(Stored data entries)
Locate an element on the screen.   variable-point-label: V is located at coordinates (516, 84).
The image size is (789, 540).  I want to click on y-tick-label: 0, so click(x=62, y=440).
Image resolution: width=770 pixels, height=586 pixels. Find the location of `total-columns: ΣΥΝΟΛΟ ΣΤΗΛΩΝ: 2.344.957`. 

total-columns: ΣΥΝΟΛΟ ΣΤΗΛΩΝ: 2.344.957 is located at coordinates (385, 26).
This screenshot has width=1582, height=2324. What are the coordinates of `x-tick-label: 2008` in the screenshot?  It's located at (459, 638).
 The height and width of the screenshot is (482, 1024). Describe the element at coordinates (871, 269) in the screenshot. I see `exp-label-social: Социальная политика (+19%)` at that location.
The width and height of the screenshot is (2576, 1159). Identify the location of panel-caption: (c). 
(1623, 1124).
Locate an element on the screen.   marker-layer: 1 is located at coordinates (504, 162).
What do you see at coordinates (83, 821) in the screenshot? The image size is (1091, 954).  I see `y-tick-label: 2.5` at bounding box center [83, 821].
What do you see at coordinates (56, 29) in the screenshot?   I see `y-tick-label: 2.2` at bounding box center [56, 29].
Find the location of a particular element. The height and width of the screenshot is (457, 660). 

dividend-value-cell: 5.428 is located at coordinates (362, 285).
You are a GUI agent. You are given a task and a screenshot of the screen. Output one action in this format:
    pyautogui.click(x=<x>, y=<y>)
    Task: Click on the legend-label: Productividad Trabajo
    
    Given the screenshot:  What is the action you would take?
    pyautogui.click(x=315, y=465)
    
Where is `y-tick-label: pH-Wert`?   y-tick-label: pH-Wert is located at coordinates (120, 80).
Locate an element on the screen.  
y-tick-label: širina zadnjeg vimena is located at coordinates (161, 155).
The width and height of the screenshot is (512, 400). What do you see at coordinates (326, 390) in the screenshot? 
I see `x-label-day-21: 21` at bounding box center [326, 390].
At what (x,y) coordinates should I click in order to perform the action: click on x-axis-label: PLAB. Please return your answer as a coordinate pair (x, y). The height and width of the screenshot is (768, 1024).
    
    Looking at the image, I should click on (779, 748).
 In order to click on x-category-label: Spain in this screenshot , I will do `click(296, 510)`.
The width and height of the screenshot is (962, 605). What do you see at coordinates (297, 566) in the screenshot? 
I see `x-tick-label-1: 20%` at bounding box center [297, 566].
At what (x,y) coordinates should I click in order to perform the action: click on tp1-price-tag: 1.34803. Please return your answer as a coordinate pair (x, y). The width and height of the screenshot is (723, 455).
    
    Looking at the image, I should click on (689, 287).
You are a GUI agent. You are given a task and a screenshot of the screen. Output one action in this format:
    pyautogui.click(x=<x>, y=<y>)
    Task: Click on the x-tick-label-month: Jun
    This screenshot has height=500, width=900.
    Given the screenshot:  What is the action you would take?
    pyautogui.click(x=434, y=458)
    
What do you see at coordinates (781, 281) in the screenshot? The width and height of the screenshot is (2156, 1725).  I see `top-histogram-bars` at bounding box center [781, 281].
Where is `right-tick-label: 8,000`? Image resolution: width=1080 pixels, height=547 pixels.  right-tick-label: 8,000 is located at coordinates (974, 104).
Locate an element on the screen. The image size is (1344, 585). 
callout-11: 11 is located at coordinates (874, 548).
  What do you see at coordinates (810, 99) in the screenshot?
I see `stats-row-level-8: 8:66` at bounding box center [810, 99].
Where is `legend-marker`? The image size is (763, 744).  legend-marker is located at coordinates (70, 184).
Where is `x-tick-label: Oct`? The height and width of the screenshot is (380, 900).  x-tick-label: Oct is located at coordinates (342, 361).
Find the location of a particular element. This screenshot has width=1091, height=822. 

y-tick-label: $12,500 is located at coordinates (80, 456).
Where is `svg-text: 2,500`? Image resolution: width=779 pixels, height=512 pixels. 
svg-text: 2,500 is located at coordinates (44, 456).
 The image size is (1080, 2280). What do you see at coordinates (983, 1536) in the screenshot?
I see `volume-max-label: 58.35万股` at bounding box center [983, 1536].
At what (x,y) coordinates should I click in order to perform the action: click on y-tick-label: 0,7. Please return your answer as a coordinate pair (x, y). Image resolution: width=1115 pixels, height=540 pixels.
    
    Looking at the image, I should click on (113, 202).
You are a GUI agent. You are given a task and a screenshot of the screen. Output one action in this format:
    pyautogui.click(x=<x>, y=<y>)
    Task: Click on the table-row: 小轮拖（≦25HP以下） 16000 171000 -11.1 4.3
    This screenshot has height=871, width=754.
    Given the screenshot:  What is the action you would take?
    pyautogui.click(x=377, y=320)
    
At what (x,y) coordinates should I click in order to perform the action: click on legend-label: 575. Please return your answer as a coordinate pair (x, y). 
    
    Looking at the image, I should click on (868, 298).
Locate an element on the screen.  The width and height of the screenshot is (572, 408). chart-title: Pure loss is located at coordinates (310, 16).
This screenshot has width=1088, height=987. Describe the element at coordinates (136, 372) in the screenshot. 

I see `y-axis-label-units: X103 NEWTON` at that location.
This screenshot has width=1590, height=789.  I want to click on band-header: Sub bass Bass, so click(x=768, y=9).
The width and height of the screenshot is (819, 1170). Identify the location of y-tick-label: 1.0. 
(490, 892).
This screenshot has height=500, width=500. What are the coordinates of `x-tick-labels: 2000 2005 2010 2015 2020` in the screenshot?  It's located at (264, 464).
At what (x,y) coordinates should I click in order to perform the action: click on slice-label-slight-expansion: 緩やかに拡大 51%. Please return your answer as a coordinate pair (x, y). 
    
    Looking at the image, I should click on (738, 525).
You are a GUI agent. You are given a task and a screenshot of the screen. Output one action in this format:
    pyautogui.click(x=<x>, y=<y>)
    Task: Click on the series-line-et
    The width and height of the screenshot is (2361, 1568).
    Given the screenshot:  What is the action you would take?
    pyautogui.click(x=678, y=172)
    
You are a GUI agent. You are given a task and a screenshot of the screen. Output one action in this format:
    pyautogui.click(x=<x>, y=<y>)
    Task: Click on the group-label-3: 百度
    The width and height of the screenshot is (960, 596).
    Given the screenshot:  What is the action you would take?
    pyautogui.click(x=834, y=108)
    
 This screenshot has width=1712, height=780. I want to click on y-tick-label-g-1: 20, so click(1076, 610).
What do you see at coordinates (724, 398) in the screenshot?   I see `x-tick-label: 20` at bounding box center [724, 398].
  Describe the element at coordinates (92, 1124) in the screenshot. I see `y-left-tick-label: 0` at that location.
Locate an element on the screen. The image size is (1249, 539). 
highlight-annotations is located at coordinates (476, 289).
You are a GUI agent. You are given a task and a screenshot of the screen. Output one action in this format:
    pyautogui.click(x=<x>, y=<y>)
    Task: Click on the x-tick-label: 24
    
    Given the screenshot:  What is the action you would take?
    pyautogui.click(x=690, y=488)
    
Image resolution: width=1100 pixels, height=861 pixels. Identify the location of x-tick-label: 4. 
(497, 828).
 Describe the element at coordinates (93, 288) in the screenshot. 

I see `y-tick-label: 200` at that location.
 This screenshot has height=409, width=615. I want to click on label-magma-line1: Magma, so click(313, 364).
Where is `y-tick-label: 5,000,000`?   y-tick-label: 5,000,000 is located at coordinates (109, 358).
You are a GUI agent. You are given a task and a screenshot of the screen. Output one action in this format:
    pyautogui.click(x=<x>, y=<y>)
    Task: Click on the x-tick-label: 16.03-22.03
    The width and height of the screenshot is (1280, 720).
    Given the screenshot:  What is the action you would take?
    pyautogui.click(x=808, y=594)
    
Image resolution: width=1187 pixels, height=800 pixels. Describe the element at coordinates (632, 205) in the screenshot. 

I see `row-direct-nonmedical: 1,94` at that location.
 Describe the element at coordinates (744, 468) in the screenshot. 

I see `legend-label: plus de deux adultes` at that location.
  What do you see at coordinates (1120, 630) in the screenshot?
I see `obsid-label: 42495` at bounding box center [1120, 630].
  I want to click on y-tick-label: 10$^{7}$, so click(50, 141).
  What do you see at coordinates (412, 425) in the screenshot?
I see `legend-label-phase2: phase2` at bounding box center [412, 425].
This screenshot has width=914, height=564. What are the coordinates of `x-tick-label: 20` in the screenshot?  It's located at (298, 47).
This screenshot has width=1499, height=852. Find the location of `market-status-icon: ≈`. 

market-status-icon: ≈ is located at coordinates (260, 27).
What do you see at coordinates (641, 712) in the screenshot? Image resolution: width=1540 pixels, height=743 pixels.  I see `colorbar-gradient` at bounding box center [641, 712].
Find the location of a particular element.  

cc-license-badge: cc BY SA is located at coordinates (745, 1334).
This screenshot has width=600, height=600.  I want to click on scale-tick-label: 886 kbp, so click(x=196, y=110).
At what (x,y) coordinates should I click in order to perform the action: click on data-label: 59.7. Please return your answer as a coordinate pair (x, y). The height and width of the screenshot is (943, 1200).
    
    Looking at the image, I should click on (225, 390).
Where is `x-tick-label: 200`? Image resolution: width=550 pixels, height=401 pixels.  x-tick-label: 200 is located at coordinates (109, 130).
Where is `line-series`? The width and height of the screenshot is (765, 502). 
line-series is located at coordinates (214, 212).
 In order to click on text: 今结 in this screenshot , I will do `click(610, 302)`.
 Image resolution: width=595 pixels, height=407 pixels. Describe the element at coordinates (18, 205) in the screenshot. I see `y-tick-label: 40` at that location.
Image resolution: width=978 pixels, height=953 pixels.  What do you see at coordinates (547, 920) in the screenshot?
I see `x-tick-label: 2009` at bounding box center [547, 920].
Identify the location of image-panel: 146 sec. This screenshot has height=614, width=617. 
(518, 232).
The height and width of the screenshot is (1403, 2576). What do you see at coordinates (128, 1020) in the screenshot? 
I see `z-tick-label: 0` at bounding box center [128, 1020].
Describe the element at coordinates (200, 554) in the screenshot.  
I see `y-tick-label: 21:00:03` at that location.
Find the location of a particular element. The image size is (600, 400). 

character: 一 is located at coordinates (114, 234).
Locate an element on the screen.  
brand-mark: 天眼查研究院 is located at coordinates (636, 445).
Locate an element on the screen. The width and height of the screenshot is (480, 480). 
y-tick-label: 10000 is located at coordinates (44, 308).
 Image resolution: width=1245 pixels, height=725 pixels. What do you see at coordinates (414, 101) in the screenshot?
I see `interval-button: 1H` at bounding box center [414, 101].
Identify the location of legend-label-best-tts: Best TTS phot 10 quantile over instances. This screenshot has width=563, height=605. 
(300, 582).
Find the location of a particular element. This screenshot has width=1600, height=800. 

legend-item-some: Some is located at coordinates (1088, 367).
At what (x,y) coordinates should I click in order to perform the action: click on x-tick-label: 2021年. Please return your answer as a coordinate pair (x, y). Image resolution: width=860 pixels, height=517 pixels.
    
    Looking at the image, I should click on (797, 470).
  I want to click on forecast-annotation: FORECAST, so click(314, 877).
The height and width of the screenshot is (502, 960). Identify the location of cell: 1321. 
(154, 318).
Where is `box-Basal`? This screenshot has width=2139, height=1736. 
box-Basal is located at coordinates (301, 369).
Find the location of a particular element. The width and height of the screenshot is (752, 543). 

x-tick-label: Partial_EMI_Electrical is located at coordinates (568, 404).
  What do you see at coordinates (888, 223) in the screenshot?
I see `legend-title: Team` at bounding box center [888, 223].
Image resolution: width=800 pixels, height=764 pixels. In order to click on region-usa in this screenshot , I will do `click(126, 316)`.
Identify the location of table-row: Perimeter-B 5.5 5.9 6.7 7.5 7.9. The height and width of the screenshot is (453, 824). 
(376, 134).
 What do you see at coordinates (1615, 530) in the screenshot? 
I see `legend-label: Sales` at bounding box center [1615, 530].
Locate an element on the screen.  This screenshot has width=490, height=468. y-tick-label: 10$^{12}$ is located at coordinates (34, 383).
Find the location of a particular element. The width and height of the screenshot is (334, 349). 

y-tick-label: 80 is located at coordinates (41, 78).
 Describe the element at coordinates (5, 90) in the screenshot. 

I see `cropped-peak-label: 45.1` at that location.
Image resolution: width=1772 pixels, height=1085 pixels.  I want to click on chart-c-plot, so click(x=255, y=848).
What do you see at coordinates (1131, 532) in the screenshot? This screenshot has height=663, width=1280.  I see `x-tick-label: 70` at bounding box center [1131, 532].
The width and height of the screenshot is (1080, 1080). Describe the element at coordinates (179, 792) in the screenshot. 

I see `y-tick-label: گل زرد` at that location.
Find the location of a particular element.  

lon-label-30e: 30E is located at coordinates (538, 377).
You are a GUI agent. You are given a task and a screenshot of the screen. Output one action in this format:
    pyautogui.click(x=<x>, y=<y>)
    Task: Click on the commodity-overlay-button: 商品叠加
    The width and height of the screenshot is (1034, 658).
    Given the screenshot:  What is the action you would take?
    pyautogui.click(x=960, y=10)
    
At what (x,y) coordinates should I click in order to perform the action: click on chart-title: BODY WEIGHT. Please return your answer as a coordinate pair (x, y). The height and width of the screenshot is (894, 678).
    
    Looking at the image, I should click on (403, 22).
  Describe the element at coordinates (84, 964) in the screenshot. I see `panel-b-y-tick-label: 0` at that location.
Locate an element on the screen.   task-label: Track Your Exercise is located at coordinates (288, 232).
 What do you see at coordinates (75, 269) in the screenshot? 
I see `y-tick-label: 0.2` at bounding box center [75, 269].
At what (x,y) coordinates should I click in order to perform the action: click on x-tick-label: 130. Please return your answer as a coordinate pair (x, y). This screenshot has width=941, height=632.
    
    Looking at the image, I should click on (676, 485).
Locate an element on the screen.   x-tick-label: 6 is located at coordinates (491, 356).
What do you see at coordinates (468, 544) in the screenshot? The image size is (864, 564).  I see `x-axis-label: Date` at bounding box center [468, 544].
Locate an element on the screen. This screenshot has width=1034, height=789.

# TASK REQUIREMENTS
Copy the lines from the one containing "This screenshot has width=1590, height=789." through the one containing "(490, 892).", inclusive, without any changes.

# OUTPUT BELOW
This screenshot has width=1590, height=789.  I want to click on band-header: Sub bass Bass, so click(x=768, y=9).
The width and height of the screenshot is (819, 1170). Identify the location of y-tick-label: 1.0. 
(490, 892).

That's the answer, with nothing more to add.